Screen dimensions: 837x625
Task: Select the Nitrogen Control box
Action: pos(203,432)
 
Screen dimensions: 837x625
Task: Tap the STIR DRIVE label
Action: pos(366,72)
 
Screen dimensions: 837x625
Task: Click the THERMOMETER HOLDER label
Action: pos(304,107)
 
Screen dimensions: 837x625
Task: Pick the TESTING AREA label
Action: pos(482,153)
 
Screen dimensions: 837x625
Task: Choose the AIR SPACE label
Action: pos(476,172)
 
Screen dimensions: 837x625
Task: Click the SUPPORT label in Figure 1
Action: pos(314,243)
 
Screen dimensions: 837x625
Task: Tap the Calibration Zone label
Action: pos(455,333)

• Objective
Pull out every line of the records that contains the word "label". Case counts.

• Answer below
Task: Tap the STIR DRIVE label
Task: Click the THERMOMETER HOLDER label
Task: Pick the TESTING AREA label
Task: Choose the AIR SPACE label
Task: Click the SUPPORT label in Figure 1
Task: Tap the Calibration Zone label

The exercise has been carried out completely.